I decided to start an award in 2015 to honor the feat that is Ralph Meacham, Mahoning County auditor. He went from a suburban anybody to county auditor in 10 weeks – completely out of the blue; a Republican winner in a Democrat-rich area.

This happens in life. David does beat Goliath.

The award is a committee of one: me. Last year, I honored Barry Dyngles for its Queen of Hearts million-dollar lottery spectacle in the shadows of a multi-million-dollar casino. My 2016 Ralph Meacham Award goes to ...

==

In the dark, early hours of an April 2016 weekend, when many people were ending their day amid downtown nightlife, Derrick McDowell was just getting his day started.

That day changed his year – and likely his life.

He was with the only person who believed in his vision:

Himself.

He was arranging garbage cans, tables, portable bathrooms and more. All had to be in place by 7 a.m. That is when the vendors would be getting there – 38 of them.

Just weeks earlier, he had anxiety if any vendor would come.

As daylight came that April Saturday and vendors flowed in, his next anxiety shifted to customers. Would there be any?

“My wife got there in the morning, and I was all grimy. I told her I just had to run home to shower and change,” McDowell said.

He tells this story in real-time detail like you were watching live drone footage.

He bolted home, and in no time, he was headed back downtown – just got off I-680; driving down South Avenue. His wife, Nettie, called.
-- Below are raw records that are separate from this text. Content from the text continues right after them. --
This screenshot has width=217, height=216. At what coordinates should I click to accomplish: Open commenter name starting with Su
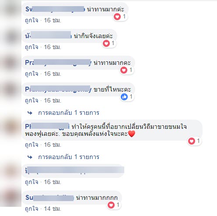[x=49, y=198]
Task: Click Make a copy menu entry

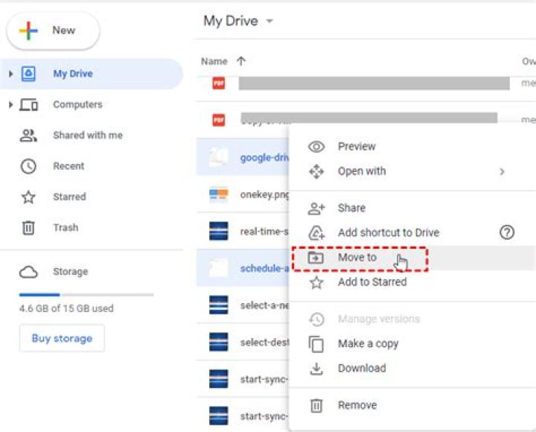Action: point(368,343)
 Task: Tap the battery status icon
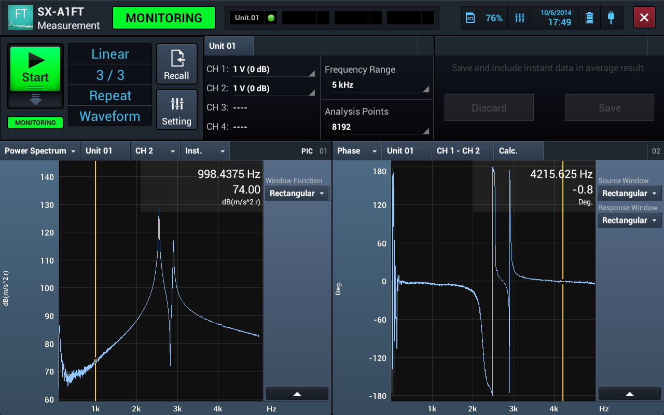(589, 18)
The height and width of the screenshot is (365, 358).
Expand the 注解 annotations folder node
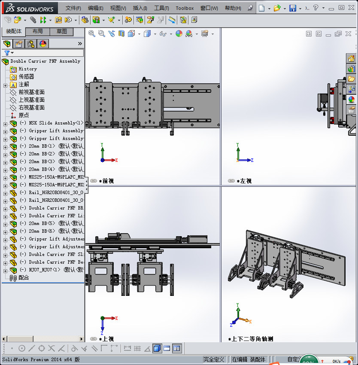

“Where are you? You have got to get here now,” he recalls her saying.

More anxiety. He was just getting near the South Avenue bridge to downtown, and said he’d be there in a minute – until he saw the traffic.
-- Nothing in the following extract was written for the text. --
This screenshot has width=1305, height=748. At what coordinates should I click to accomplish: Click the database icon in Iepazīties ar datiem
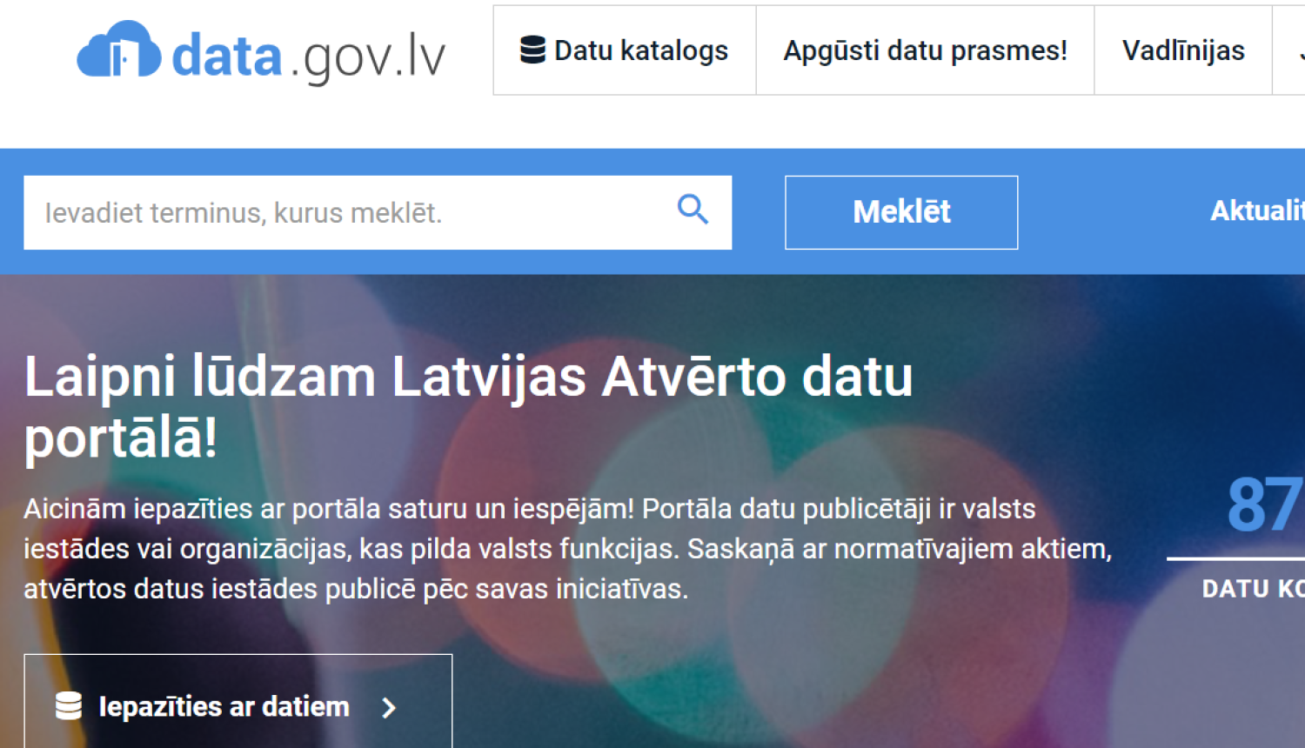pyautogui.click(x=69, y=706)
“I remember saying to her ‘What is with all this traffic?’”

It’s his, she told him.

Youngstown Flea was born.

It ran the third Saturday of each month in 2016 off Front Street next to Covelli Centre. (Not in the Covelli lot; more on that later)

It is a “makers mart” and not a flea market, he attests. What you can buy – art, crafts, jewelry, food, etc. – is most times handmade by the person who’s at the table selling it to you.

It’s quality; it’s unique; it’s hip; it’s not institutional; vendors have to apply to get in.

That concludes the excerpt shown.